Dalam literasi kekuasaan dan pengelolaan organisasi publik, seperti Badan Usaha Milik Daerah (BUMD), terdapat berbagai dinamika kekuasaan yang tidak selalu terlihat jelas. Salah satu dinamika ini adalah hubungan simbiosis antara Gubernur, Direktur Utama (Dirut) BUMD, dan Komisaris BUMD, yang dapat memiliki implikasi mendalam pada pengelolaan daerah dan perekonomian. Dalam konteks literasi politik, relasi berbasis kedekatan personal seringkali lebih mendominasi daripada penunjukan yang didasarkan pada prestasi atau reputasi profesional.

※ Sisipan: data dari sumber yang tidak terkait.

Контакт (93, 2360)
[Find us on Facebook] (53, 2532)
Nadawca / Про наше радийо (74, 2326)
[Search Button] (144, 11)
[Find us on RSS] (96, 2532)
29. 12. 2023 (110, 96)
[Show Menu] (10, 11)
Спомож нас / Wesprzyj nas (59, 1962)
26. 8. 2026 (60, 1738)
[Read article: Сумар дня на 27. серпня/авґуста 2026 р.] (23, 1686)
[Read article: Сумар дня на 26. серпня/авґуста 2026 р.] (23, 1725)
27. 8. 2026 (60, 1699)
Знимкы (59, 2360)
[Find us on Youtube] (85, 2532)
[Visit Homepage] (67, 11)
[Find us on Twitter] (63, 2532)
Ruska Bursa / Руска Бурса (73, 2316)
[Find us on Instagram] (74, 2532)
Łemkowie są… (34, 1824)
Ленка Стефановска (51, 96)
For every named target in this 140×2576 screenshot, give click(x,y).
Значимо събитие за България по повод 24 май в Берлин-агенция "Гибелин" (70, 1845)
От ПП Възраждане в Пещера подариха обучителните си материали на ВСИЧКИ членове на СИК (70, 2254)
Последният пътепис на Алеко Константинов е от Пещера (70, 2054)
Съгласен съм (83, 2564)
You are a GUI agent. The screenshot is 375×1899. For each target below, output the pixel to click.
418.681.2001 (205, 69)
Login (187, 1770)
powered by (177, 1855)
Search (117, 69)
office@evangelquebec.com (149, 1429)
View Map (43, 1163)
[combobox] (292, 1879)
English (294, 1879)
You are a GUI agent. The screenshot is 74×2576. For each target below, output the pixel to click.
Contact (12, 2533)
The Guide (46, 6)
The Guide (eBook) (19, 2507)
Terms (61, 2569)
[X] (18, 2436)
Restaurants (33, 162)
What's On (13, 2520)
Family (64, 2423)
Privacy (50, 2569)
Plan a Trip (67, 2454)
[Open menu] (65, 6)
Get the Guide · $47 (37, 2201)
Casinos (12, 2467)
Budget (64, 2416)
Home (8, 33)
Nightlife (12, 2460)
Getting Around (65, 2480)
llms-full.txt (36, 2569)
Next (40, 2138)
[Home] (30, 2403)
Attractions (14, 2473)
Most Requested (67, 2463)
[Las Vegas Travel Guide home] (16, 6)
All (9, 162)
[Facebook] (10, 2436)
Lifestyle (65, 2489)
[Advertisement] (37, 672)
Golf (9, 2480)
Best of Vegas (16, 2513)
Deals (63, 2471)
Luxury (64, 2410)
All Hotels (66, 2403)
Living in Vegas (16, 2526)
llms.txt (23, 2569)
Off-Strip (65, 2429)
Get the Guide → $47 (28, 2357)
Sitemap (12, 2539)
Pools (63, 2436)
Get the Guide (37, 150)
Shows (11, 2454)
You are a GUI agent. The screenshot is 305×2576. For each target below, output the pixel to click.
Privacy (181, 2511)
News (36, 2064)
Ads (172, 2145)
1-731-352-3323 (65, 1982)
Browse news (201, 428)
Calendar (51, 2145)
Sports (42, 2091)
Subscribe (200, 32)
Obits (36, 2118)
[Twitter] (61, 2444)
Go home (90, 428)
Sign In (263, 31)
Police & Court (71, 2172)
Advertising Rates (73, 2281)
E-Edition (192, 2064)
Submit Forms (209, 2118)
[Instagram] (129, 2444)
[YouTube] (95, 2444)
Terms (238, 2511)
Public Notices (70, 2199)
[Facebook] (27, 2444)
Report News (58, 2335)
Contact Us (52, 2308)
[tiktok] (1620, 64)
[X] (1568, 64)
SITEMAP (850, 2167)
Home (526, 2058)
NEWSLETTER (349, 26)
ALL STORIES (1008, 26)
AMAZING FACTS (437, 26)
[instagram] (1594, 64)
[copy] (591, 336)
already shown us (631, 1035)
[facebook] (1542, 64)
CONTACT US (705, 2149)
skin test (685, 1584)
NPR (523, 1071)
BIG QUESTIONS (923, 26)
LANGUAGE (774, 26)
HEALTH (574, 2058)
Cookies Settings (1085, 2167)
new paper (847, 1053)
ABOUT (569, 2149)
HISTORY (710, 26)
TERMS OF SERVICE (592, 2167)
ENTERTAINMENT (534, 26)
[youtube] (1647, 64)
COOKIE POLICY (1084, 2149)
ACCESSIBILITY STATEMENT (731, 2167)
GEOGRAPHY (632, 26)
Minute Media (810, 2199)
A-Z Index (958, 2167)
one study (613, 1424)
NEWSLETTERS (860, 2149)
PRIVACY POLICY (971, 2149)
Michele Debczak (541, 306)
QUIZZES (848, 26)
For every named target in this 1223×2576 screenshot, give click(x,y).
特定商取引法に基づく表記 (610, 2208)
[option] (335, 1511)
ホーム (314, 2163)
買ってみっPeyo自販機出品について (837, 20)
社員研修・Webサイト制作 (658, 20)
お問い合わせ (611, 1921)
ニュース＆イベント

 1. Sebelum Menjadi Gubernur: Membangun Jaringan Dukungan Politik
Sebelum seorang calon terpilih menjadi Gubernur, ada proses penciptaan jaringan yang menghubungkan calon dengan orang-orang yang memiliki pengaruh di bidang bisnis dan ekonomi, termasuk di dalam BUMD. Dalam konteks ini, calon gubernur biasanya lebih mengutamakan koneksi personal dan relasi loyalitas dibandingkan kriteria berbasis kompetensi atau reputasi publik.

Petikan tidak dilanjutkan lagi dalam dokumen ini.